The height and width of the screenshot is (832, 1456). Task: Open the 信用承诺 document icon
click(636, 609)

---

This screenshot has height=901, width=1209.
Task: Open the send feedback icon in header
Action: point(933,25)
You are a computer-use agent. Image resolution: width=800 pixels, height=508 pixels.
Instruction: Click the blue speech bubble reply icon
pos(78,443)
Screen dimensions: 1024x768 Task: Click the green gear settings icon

**EXERCISE**: Precisely the lines between those holding "You are a computer-use" and "Screen dimensions: 1024x768", inclusive, are to be reproduced from the listing above, with nothing added.

**SOLUTION TO THIS PROBLEM**:
You are a computer-use agent. Image resolution: width=800 pixels, height=508 pixels.
Instruction: Click the blue speech bubble reply icon
pos(78,443)
Screen dimensions: 1024x768 Task: Click the green gear settings icon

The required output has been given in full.